Fue un milagro que pudiera localizarle. Fue justo a tiempo, porque su único recurso era un aterrizaje de emergencia sobre los árboles. El lanzamiento de la carga, dio inmediato resultado; me puse a su lado, me aseguré de que tuviera controlado el aparato, le pedí que me siguiera y, cuando logró ya estabilizar su avioncito, me puse adelante y ajusté la maniobra para que pudiera efectuar una aproximación tranquila y bien coordinada. Cuando ya estábamos en final corto, sobrevolé la pista, asegurándome de que estuviera despejada; ascendí, me puse otra vez en tramo de viento y supervisé su propia y final maniobra. Había aterrizado sano y salvo. Entonces, ya parado en la cabecera y loco de alegría me gritó por la radio: “¡Eres mi salvador tú, Vizcaíno! ¿Sabes qué, chico?: ¡Dios existe!”.

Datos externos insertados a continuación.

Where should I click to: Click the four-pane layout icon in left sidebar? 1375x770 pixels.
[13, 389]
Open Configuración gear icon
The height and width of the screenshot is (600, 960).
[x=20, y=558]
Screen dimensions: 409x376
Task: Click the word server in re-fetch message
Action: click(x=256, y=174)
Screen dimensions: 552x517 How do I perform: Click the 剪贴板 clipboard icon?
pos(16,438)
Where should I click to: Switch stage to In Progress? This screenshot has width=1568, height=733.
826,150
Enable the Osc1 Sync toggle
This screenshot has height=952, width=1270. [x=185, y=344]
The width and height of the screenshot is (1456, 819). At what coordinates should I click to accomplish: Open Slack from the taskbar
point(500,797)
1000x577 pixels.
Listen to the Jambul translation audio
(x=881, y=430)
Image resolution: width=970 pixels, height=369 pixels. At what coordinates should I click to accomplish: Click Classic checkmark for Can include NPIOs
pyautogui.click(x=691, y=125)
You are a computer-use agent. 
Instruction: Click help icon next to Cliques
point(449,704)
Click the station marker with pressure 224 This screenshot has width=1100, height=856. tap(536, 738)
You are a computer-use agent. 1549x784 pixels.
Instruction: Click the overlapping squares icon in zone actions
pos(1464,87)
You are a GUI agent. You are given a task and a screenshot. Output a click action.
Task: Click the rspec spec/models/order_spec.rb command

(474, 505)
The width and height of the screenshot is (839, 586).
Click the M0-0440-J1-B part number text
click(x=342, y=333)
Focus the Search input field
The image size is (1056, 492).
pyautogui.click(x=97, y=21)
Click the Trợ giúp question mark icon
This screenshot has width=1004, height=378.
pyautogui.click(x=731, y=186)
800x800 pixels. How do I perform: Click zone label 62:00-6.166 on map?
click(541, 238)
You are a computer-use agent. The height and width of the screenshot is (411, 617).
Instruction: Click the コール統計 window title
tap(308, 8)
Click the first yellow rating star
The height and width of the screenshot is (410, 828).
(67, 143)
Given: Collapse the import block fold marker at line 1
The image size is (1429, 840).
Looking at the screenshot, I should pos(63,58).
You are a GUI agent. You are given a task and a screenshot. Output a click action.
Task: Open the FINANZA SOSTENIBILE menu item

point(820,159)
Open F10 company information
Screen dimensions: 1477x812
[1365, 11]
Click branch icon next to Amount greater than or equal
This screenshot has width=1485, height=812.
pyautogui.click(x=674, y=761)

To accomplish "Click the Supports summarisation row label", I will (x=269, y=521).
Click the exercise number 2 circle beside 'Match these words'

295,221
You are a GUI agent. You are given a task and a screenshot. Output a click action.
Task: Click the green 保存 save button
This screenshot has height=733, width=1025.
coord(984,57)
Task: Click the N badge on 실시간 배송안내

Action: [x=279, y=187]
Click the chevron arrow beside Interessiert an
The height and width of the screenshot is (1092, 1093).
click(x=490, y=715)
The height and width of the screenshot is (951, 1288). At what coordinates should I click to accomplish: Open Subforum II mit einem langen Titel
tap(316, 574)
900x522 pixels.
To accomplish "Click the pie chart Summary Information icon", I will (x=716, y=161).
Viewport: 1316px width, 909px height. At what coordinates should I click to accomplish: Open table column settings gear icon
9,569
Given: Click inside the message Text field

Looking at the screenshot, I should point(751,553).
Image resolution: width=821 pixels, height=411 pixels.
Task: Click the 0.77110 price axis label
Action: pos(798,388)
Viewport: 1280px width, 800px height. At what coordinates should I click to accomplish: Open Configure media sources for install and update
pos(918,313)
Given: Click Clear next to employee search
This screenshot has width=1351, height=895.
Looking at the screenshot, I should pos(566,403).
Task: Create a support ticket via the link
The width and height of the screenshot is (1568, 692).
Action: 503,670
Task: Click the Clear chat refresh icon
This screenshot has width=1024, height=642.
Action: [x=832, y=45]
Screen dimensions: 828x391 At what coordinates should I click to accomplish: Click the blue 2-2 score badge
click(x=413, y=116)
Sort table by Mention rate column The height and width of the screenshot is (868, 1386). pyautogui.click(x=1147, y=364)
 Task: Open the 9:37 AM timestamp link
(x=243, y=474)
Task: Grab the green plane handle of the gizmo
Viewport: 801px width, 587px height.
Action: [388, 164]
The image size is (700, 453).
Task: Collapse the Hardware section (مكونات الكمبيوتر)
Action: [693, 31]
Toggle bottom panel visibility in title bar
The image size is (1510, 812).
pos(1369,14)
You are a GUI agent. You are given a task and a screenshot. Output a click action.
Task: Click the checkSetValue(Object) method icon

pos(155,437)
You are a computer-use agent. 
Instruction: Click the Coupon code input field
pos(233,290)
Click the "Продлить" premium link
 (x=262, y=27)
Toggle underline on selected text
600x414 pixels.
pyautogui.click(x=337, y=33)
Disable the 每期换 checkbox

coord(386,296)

Aterricé enseguida para recogerlo y llevarlo hasta Pastaza. Nos volvimos a ver esa misma noche. “Nunca te llamaré de Alberto -sentenció-, he decidido rebautizarte. Para mí, de hoy en adelante, tu nombre será siempre Salvador”. Dos años más tarde fui a visitarlo, cené en su casa en Guayaquil; y departí con su mujer y sus tiernos hijos. Desde entonces, no lo había vuelto a ver. Hoy he escrito en Google su nombre: Roberto Verdaguer. Había muerto en Miami el 17 de marzo de 2012, tenía 85 años. Lo supe por un comentario que hace en el internet un amigo de su hija Karina. Me llevaba con 25 años. Roberto era un piloto que sentía nostalgia por su tierra; lo pude asistir una tarde que había perdido un motor volando sobre la selva, cerca del Nushiño. Pero en esta nueva vez, había perdido el único motor que sustentaba su vida y ni me había enterado… ¡Qué lástima, ni siquiera pude estar más cerca!